Stored records:
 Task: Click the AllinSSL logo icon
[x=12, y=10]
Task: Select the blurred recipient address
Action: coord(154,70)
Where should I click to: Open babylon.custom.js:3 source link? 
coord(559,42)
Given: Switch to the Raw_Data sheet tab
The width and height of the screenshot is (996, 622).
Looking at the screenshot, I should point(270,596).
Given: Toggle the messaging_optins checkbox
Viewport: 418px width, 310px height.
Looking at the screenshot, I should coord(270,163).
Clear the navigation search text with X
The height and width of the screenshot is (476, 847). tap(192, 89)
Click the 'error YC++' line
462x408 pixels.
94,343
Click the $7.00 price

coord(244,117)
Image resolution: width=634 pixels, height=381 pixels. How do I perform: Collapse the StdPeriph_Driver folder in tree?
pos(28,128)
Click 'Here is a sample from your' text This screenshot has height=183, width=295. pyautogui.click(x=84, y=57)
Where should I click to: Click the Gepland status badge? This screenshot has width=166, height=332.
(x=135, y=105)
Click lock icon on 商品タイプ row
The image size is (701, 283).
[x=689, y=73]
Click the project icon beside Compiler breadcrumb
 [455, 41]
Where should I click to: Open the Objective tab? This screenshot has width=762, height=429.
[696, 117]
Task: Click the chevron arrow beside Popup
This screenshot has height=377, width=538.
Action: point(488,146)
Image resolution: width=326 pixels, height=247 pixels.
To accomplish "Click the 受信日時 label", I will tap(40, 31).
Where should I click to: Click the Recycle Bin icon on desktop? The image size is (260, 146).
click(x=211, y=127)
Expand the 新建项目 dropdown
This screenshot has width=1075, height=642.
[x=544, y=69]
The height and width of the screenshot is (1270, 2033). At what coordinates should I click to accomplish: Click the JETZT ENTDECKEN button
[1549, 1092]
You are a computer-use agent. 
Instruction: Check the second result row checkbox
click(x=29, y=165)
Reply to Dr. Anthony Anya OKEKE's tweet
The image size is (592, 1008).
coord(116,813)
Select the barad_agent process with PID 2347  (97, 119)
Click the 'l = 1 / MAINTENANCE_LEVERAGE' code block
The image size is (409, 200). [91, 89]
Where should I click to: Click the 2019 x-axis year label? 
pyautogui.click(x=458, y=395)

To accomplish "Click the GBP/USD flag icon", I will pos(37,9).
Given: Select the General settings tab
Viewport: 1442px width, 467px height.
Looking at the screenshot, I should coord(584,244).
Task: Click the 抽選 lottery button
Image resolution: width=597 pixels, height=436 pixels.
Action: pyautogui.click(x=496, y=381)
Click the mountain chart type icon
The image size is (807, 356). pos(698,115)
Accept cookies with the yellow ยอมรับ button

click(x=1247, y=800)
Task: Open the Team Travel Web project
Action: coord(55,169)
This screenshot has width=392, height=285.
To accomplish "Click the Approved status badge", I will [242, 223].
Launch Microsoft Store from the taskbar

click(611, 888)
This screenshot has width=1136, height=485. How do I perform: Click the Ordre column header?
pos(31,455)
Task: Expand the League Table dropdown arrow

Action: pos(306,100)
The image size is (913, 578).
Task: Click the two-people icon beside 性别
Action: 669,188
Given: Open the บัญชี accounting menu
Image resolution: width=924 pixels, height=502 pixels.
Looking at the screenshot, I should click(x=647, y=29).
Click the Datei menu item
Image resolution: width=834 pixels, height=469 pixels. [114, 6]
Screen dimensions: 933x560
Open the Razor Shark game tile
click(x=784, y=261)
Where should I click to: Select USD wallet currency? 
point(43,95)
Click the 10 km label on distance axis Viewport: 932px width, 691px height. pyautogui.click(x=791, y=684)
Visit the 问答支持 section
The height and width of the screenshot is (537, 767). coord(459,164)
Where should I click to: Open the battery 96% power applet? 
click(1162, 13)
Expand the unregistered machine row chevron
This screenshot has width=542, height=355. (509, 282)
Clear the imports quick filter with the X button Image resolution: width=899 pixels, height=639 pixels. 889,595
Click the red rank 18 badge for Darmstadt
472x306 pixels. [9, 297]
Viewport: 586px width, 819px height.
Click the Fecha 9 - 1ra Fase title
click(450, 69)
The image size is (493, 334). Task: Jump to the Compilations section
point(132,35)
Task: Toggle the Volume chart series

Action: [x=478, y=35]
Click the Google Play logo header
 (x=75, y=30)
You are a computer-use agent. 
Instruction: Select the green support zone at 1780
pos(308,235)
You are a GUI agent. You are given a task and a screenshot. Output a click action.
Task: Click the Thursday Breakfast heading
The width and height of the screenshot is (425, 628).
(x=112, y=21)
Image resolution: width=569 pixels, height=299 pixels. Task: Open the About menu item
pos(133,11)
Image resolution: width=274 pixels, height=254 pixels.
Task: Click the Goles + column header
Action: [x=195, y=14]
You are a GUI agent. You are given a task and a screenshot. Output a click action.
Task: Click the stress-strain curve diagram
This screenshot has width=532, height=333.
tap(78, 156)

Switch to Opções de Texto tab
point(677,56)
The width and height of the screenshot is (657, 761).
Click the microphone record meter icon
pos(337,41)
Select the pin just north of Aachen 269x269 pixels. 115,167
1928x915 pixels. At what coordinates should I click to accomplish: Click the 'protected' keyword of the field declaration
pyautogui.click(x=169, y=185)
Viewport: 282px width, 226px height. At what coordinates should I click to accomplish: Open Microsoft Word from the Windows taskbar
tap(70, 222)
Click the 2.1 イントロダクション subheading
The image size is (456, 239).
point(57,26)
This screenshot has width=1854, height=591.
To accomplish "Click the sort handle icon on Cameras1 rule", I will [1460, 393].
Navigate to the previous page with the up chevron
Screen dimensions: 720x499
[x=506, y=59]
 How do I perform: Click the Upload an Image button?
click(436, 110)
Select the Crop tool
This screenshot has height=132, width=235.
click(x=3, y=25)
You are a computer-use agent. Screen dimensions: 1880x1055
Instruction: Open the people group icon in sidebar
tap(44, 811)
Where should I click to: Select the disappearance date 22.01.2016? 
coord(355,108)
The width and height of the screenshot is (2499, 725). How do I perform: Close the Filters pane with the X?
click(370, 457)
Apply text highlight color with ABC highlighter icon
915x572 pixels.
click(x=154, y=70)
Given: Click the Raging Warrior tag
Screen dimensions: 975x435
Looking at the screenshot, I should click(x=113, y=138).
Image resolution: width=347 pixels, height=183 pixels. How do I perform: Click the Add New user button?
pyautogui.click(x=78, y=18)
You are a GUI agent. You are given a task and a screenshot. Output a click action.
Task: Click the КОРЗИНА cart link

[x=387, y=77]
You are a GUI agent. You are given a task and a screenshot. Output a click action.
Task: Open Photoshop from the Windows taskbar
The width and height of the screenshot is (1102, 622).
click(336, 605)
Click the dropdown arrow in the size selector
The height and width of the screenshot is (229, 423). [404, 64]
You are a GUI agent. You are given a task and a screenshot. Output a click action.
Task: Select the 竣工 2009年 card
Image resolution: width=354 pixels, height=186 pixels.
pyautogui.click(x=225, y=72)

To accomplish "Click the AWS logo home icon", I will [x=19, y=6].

What you should do: Each record must be copied out exactly and in full.

Result:
 Task: Click the AllinSSL logo icon
[x=12, y=10]
Task: Select the blurred recipient address
Action: coord(154,70)
Where should I click to: Open babylon.custom.js:3 source link? 
coord(559,42)
Given: Switch to the Raw_Data sheet tab
The width and height of the screenshot is (996, 622).
Looking at the screenshot, I should point(270,596).
Given: Toggle the messaging_optins checkbox
Viewport: 418px width, 310px height.
Looking at the screenshot, I should coord(270,163).
Clear the navigation search text with X
The height and width of the screenshot is (476, 847). tap(192, 89)
Click the 'error YC++' line
462x408 pixels.
94,343
Click the $7.00 price

coord(244,117)
Image resolution: width=634 pixels, height=381 pixels. How do I perform: Collapse the StdPeriph_Driver folder in tree?
pos(28,128)
Click 'Here is a sample from your' text This screenshot has height=183, width=295. pyautogui.click(x=84, y=57)
Where should I click to: Click the Gepland status badge? This screenshot has width=166, height=332.
(x=135, y=105)
Click lock icon on 商品タイプ row
The image size is (701, 283).
[x=689, y=73]
Click the project icon beside Compiler breadcrumb
 [455, 41]
Where should I click to: Open the Objective tab? This screenshot has width=762, height=429.
[696, 117]
Task: Click the chevron arrow beside Popup
This screenshot has height=377, width=538.
Action: point(488,146)
Image resolution: width=326 pixels, height=247 pixels.
To accomplish "Click the 受信日時 label", I will tap(40, 31).
Where should I click to: Click the Recycle Bin icon on desktop? The image size is (260, 146).
click(x=211, y=127)
Expand the 新建项目 dropdown
This screenshot has width=1075, height=642.
[x=544, y=69]
The height and width of the screenshot is (1270, 2033). At what coordinates should I click to accomplish: Click the JETZT ENTDECKEN button
[1549, 1092]
You are a computer-use agent. 
Instruction: Check the second result row checkbox
click(x=29, y=165)
Reply to Dr. Anthony Anya OKEKE's tweet
The image size is (592, 1008).
coord(116,813)
Select the barad_agent process with PID 2347  (97, 119)
Click the 'l = 1 / MAINTENANCE_LEVERAGE' code block
The image size is (409, 200). [91, 89]
Where should I click to: Click the 2019 x-axis year label? 
pyautogui.click(x=458, y=395)

To accomplish "Click the GBP/USD flag icon", I will pos(37,9).
Given: Select the General settings tab
Viewport: 1442px width, 467px height.
Looking at the screenshot, I should coord(584,244).
Task: Click the 抽選 lottery button
Image resolution: width=597 pixels, height=436 pixels.
Action: pyautogui.click(x=496, y=381)
Click the mountain chart type icon
The image size is (807, 356). pos(698,115)
Accept cookies with the yellow ยอมรับ button

click(x=1247, y=800)
Task: Open the Team Travel Web project
Action: coord(55,169)
This screenshot has width=392, height=285.
To accomplish "Click the Approved status badge", I will [242, 223].
Launch Microsoft Store from the taskbar

click(611, 888)
This screenshot has width=1136, height=485. How do I perform: Click the Ordre column header?
pos(31,455)
Task: Expand the League Table dropdown arrow

Action: pos(306,100)
The image size is (913, 578).
Task: Click the two-people icon beside 性别
Action: 669,188
Given: Open the บัญชี accounting menu
Image resolution: width=924 pixels, height=502 pixels.
Looking at the screenshot, I should click(x=647, y=29).
Click the Datei menu item
Image resolution: width=834 pixels, height=469 pixels. [114, 6]
Screen dimensions: 933x560
Open the Razor Shark game tile
click(x=784, y=261)
Where should I click to: Select USD wallet currency? 
point(43,95)
Click the 10 km label on distance axis Viewport: 932px width, 691px height. pyautogui.click(x=791, y=684)
Visit the 问答支持 section
The height and width of the screenshot is (537, 767). coord(459,164)
Where should I click to: Open the battery 96% power applet? 
click(1162, 13)
Expand the unregistered machine row chevron
This screenshot has width=542, height=355. (509, 282)
Clear the imports quick filter with the X button Image resolution: width=899 pixels, height=639 pixels. 889,595
Click the red rank 18 badge for Darmstadt
472x306 pixels. [9, 297]
Viewport: 586px width, 819px height.
Click the Fecha 9 - 1ra Fase title
click(450, 69)
The image size is (493, 334). Task: Jump to the Compilations section
point(132,35)
Task: Toggle the Volume chart series

Action: [x=478, y=35]
Click the Google Play logo header
 (x=75, y=30)
You are a computer-use agent. 
Instruction: Select the green support zone at 1780
pos(308,235)
You are a GUI agent. You are given a task and a screenshot. Output a click action.
Task: Click the Thursday Breakfast heading
The width and height of the screenshot is (425, 628).
(x=112, y=21)
Image resolution: width=569 pixels, height=299 pixels. Task: Open the About menu item
pos(133,11)
Image resolution: width=274 pixels, height=254 pixels.
Task: Click the Goles + column header
Action: [x=195, y=14]
You are a GUI agent. You are given a task and a screenshot. Output a click action.
Task: Click the stress-strain curve diagram
This screenshot has width=532, height=333.
tap(78, 156)

Switch to Opções de Texto tab
point(677,56)
The width and height of the screenshot is (657, 761).
Click the microphone record meter icon
pos(337,41)
Select the pin just north of Aachen 269x269 pixels. 115,167
1928x915 pixels. At what coordinates should I click to accomplish: Click the 'protected' keyword of the field declaration
pyautogui.click(x=169, y=185)
Viewport: 282px width, 226px height. At what coordinates should I click to accomplish: Open Microsoft Word from the Windows taskbar
tap(70, 222)
Click the 2.1 イントロダクション subheading
The image size is (456, 239).
point(57,26)
This screenshot has width=1854, height=591.
To accomplish "Click the sort handle icon on Cameras1 rule", I will [1460, 393].
Navigate to the previous page with the up chevron
Screen dimensions: 720x499
[x=506, y=59]
 How do I perform: Click the Upload an Image button?
click(436, 110)
Select the Crop tool
This screenshot has height=132, width=235.
click(x=3, y=25)
You are a computer-use agent. Screen dimensions: 1880x1055
Instruction: Open the people group icon in sidebar
tap(44, 811)
Where should I click to: Select the disappearance date 22.01.2016? 
coord(355,108)
The width and height of the screenshot is (2499, 725). How do I perform: Close the Filters pane with the X?
click(370, 457)
Apply text highlight color with ABC highlighter icon
915x572 pixels.
click(x=154, y=70)
Given: Click the Raging Warrior tag
Screen dimensions: 975x435
Looking at the screenshot, I should click(x=113, y=138).
Image resolution: width=347 pixels, height=183 pixels. How do I perform: Click the Add New user button?
pyautogui.click(x=78, y=18)
You are a GUI agent. You are given a task and a screenshot. Output a click action.
Task: Click the КОРЗИНА cart link

[x=387, y=77]
You are a GUI agent. You are given a task and a screenshot. Output a click action.
Task: Open Photoshop from the Windows taskbar
The width and height of the screenshot is (1102, 622).
click(336, 605)
Click the dropdown arrow in the size selector
The height and width of the screenshot is (229, 423). [404, 64]
You are a GUI agent. You are given a task and a screenshot. Output a click action.
Task: Select the 竣工 2009年 card
Image resolution: width=354 pixels, height=186 pixels.
pyautogui.click(x=225, y=72)

To accomplish "Click the AWS logo home icon", I will [x=19, y=6].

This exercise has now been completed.